Source data
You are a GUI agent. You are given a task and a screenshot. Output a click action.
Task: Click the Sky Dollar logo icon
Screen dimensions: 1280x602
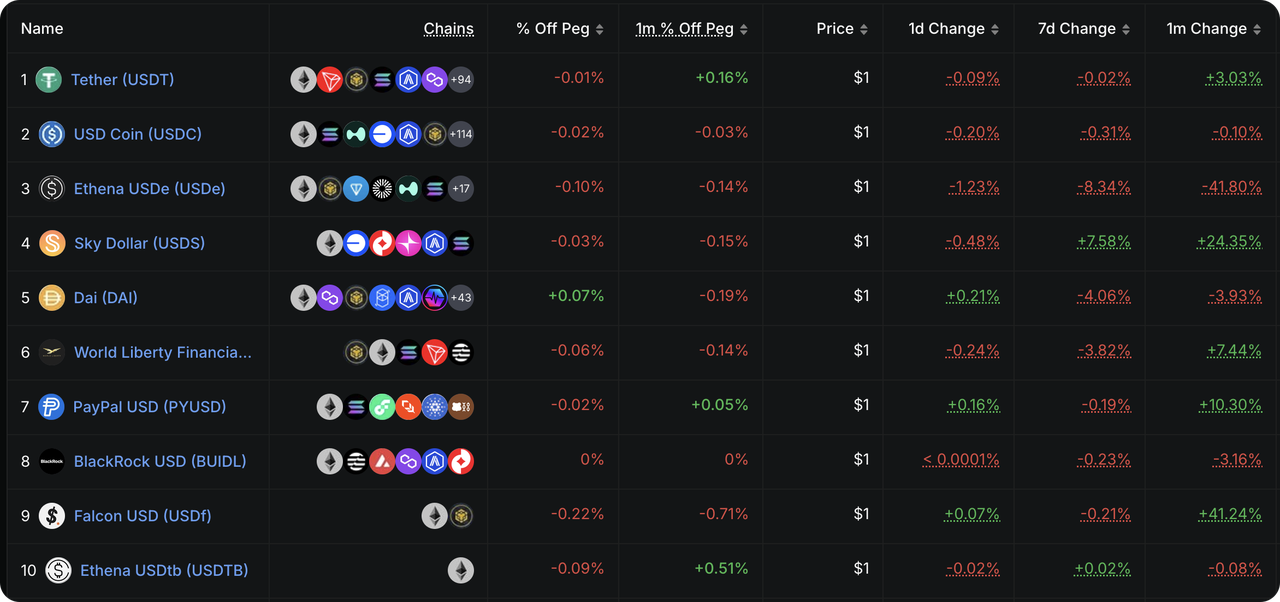point(52,243)
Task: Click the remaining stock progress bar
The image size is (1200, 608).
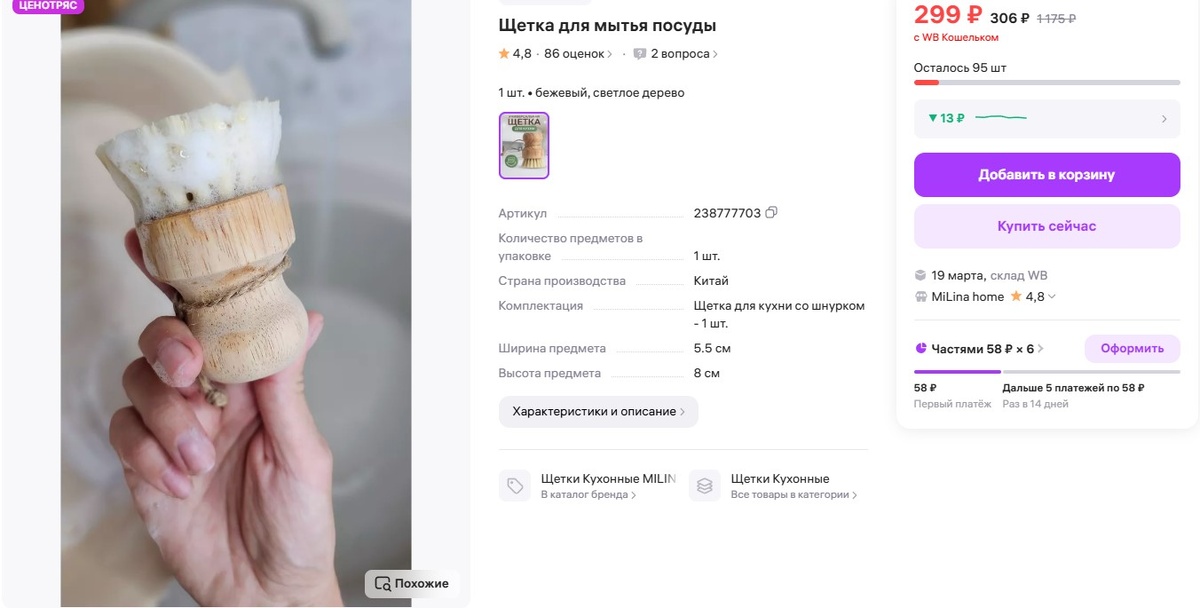Action: 1047,83
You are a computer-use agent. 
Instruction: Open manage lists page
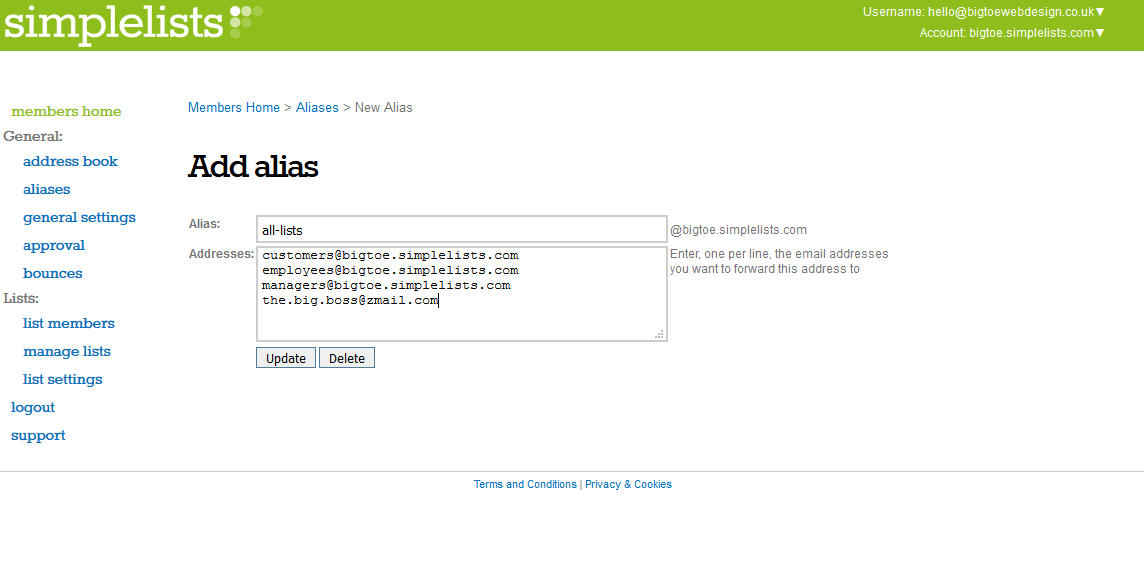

## Task brief:
The lines to show are those in the data above that include "agent".

## Reply to the exercise:
You are a GUI agent. You are given a task and a screenshot. Output a click action.
You are a computer-use agent. 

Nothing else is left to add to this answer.